The Synoptic Gospels depict Jesus transfigured in his heavenly glory, shining in bright light, something only three apostles are privileged to behold. Destination NBA’s visuals suggest reaching the NBA is a dazzling rarity, an aspirational glory that few souls ever experience. Dinwiddie reminds viewers that there are only “450 spots in the NBA” and even those in the G League are among the best “1,000 players” out of the 8 billion people on Earth. Being a G League player is an astounding achievement. Despite the lack of pomp and posh, to make it to the G League is itself a glory.

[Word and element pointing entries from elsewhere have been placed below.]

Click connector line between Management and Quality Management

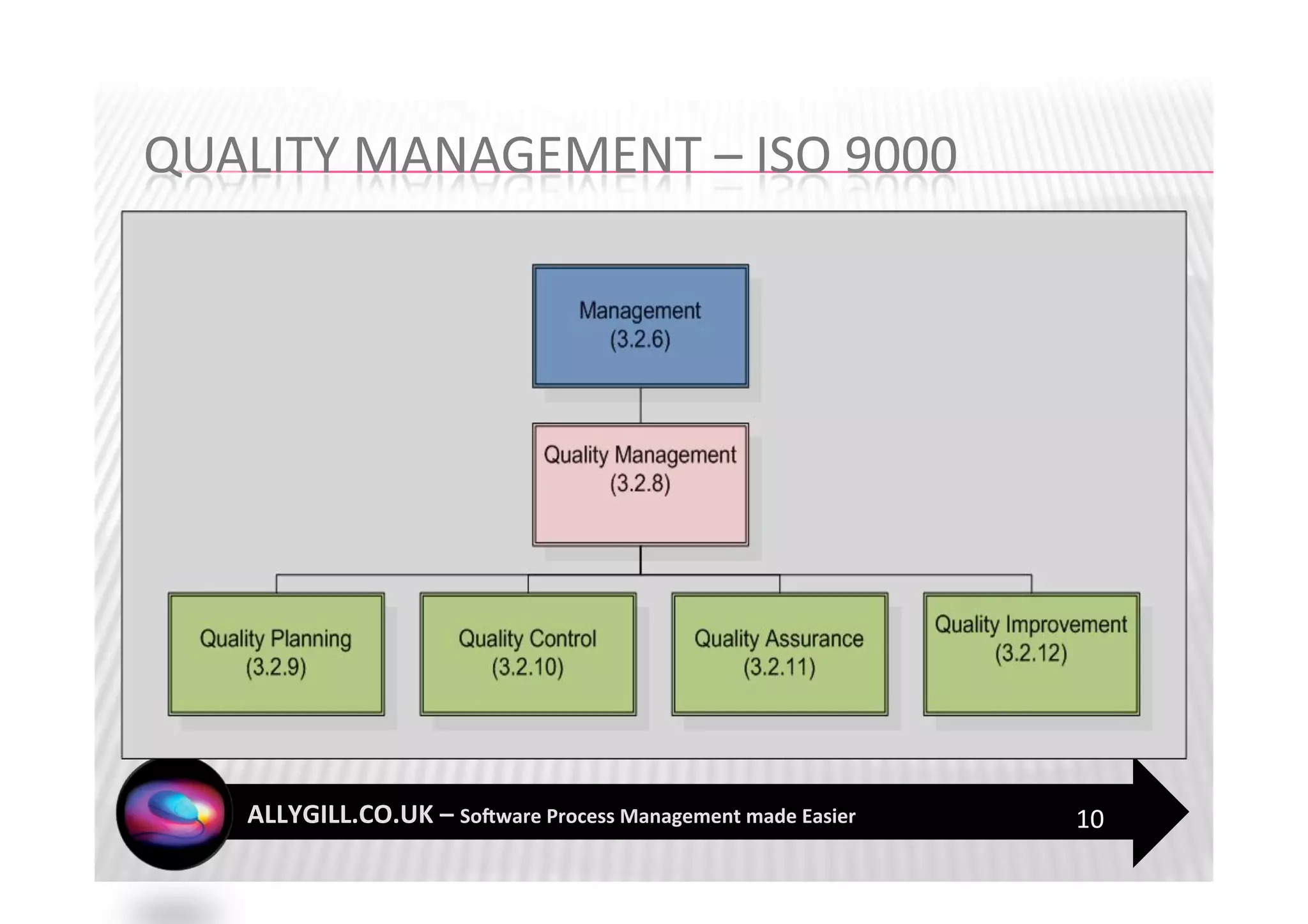coord(641,405)
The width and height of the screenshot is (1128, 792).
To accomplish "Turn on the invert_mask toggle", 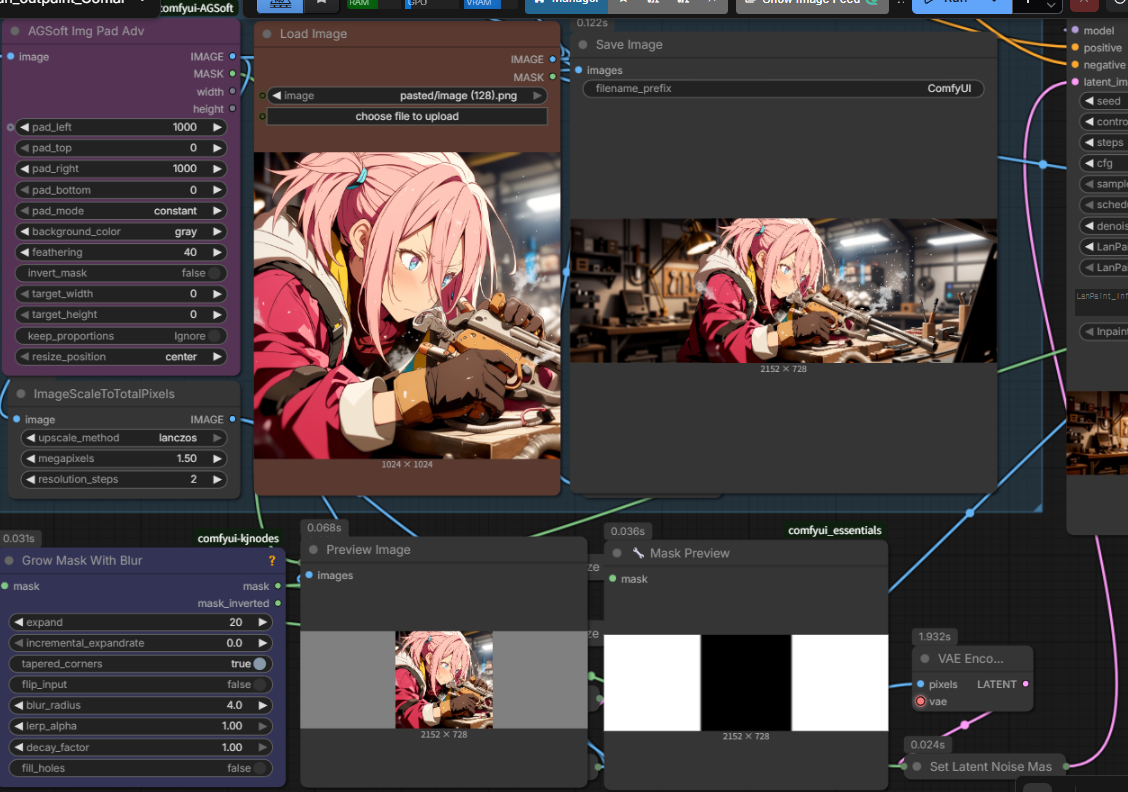I will 214,273.
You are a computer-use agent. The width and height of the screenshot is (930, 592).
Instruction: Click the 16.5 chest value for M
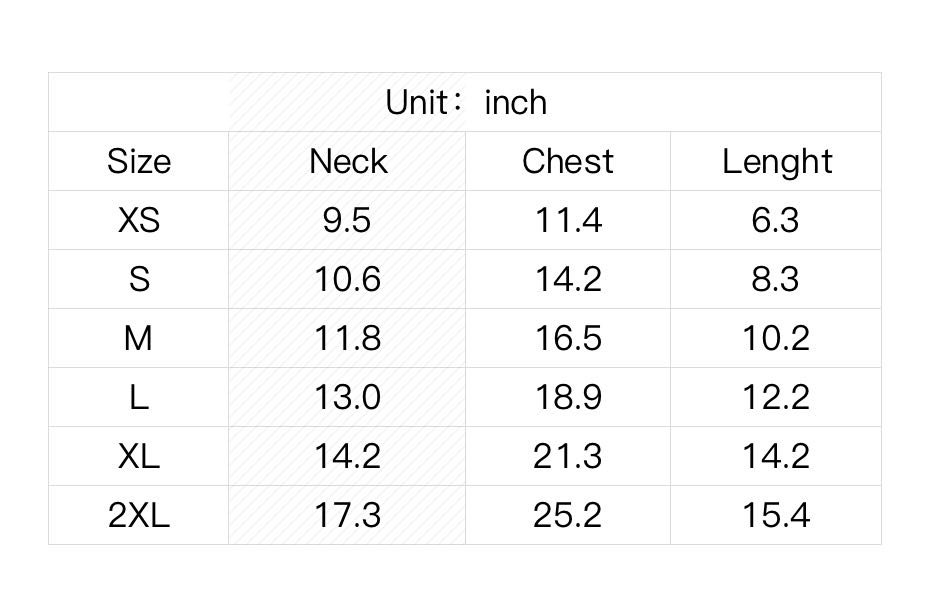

Yet, for York and his fellow aspirants, the G League’s glory falls short.

The G-Leaguers’ hunger for the NBA—a glory beyond glory—is reminiscent, for Christians, of the beatific vision, the telos of salvation: beholding Christ's glory and being transformed into his likeness fully. This burning desire explains why even life’s best goods seem to fall flat. Humanity possesses a wondrous desire for glory that is to be used and enjoyed in a multiplicity of ways, but always tethered to and ultimately and triumphantly satisfied in God alone. Anything less leaves us thirsty. St. Augustine captured it well: “Our hearts are restless until they rest in you, O Lord.”

For the G Leaguers, there is no rest, only restlessness. The doc is filled with scenes of rugged training; when the players are not in the gym, their downtime is primarily spent lurking in dimly lit hotels, pondering when and if their big break will arrive. This restless yearning can border on idolatry, but it’s also reminiscent of straining toward a high and glorious calling.

Surprisingly, the documentary’s opening showcases the one fleeting moment when a G Leaguer receives the lens flare's glorious aura. York is telling the story of his second NBA game, checking into the contest across from superstar Kevin Durant. York expects Durant to diss him as most pros do to recent call-ups. Instead, Durant honors York’s pilgrimage: “I seen what it took to get here. . . . Congrats.” The visual aura which only shines upon pros during the documentary rests briefly upon York. It’s the light he’ll chase for the rest of the documentary, maybe his career.

No wonder these players keep reaching for this glory despite injury setbacks and bad breaks. For them, basketball is beatific, a site of potential glorious transcendence. Time reveals however that even basketball’s glory is short-lived; bodies and skills atrophy, while the legacies of the greats are slowly forgotten. Christianity teaches us that there is only one beatific glory, the Good to which all other goods are faint echoes: beholding God himself.

How do we grasp this glory? For us, like York, it is only by the virtue of an unexpected spoken word that we are transfigured with glory, placed on a path toward the destination for which our hearts yearn. The Apostle Paul proclaims, “For God, who said, ‘Let light shine out of darkness,’ made his light shine in our hearts to give us the light of the knowledge of the glory of God in the face of Christ.” This gospel glory makes us yearn for more: the desire to be fully satisfied by fully beholding our Creator and Redeemer. Reaching this destination requires making peace with a glory hunger—enjoying traces of grace and glory down below in the valley of setbacks and trials—as we wait to ascend to the full, inexhaustible glory of Christ in the life to come.